A faithful copy of every record is needed here. Images must not appear in it.
*** Provided data ***
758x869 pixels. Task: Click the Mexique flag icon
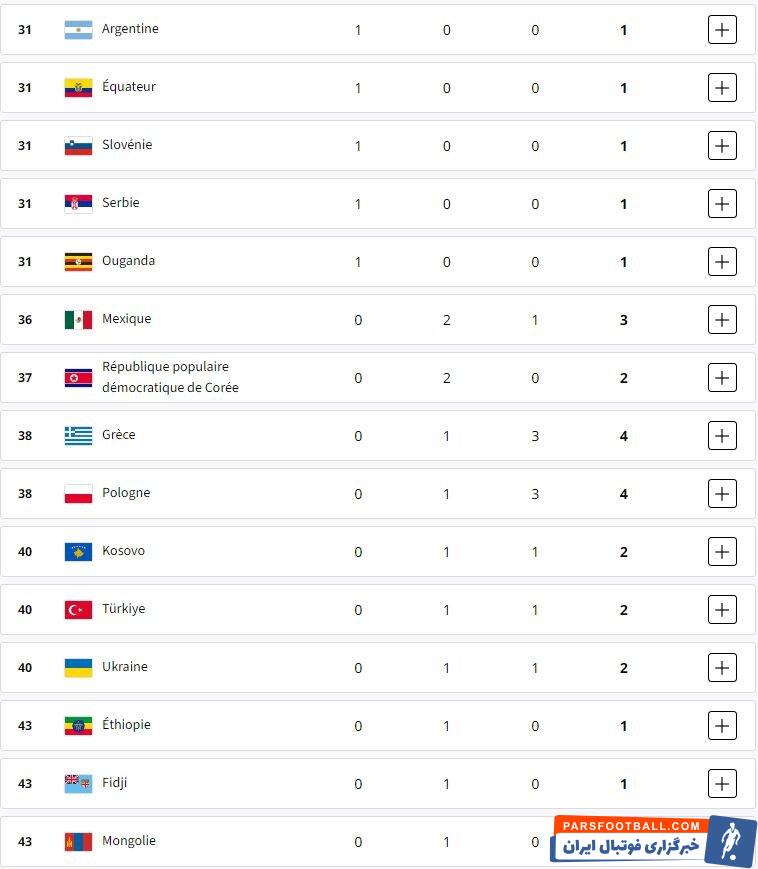[x=78, y=320]
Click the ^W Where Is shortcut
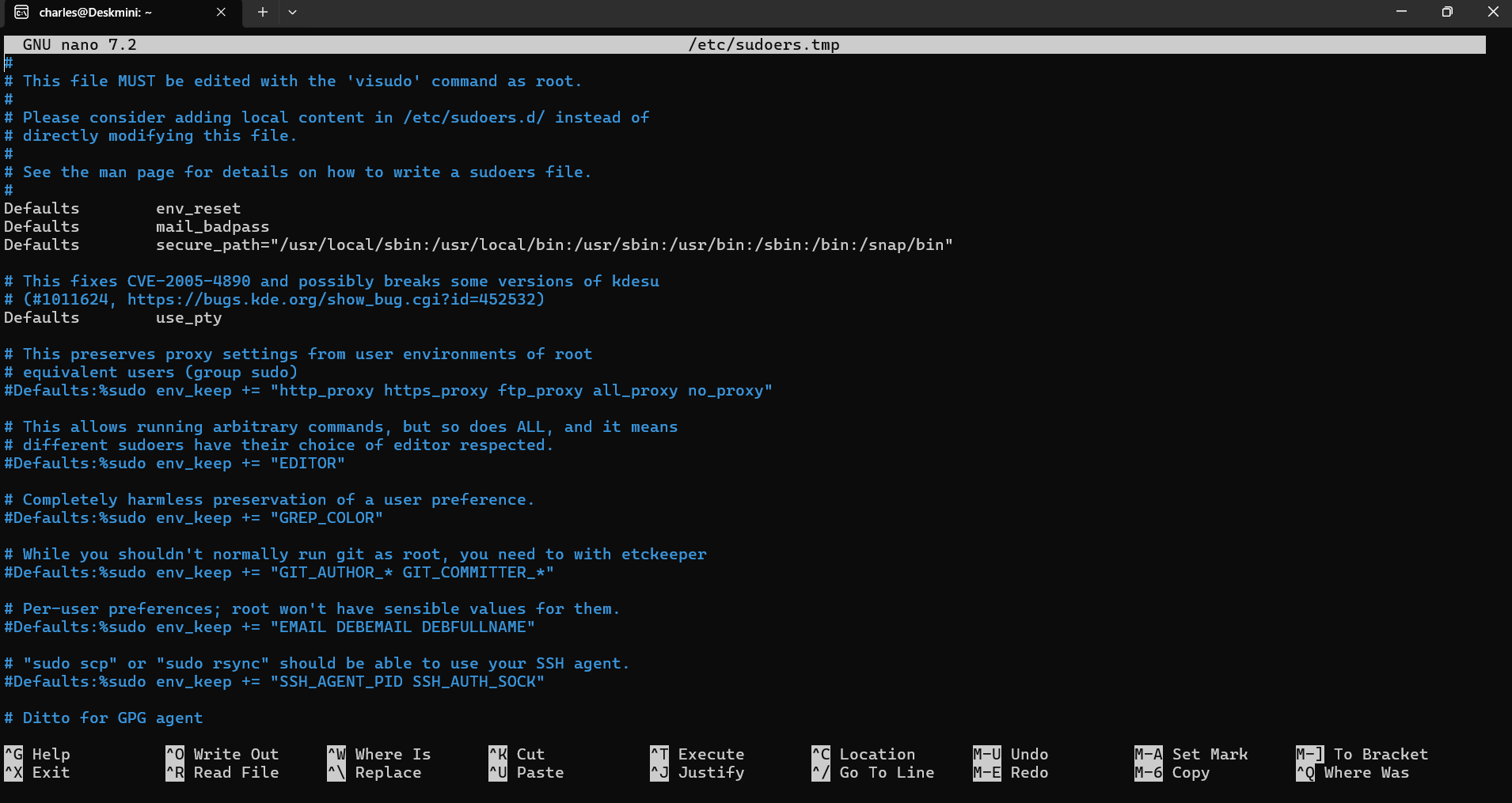The height and width of the screenshot is (803, 1512). [x=379, y=754]
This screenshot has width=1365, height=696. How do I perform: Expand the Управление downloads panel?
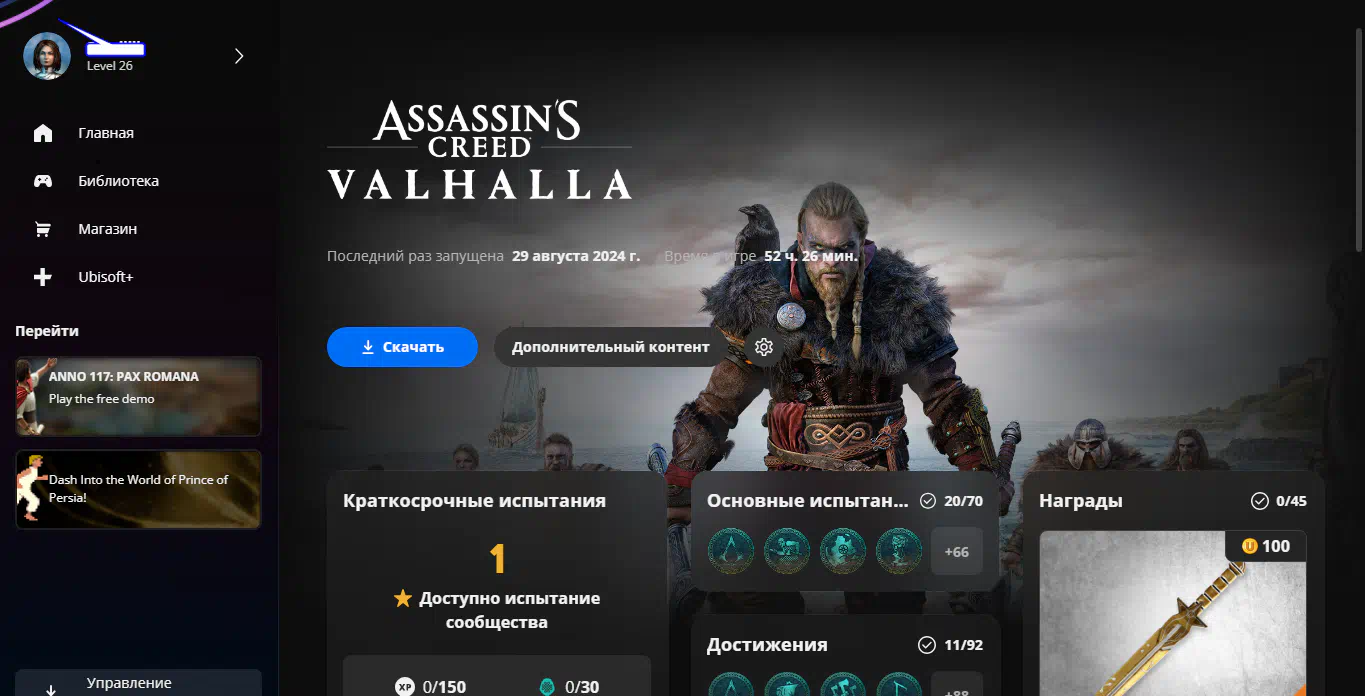138,683
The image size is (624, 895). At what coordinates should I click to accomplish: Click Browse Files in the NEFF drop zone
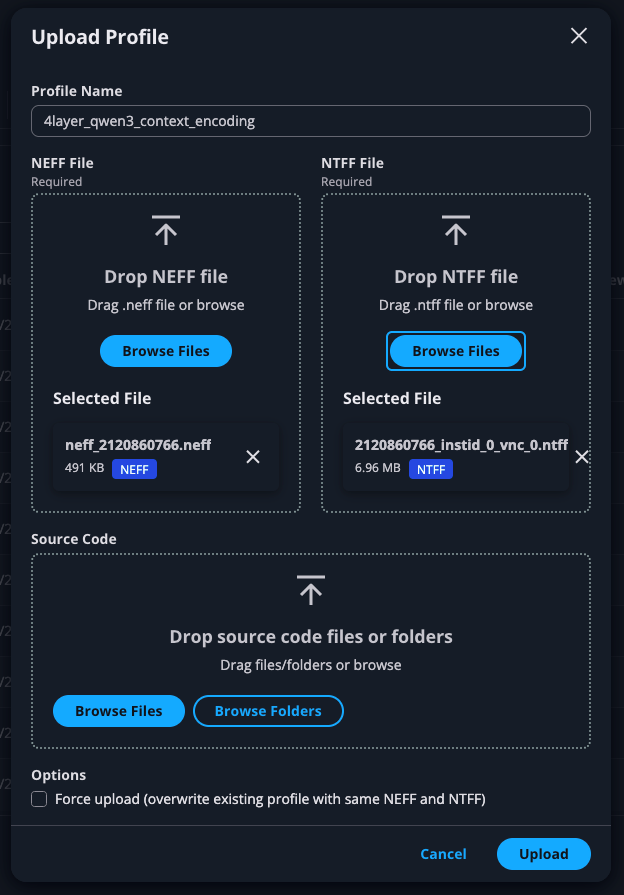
*** End of Provided data ***
> [Finished exercise]
758x869 pixels. Task: Click the Mexique flag icon
[x=78, y=320]
Click the ^W Where Is shortcut
The height and width of the screenshot is (803, 1512). [x=379, y=754]
This screenshot has width=1365, height=696. How do I perform: Expand the Управление downloads panel?
138,683
The image size is (624, 895). At what coordinates should I click to accomplish: Click Browse Files in the NEFF drop zone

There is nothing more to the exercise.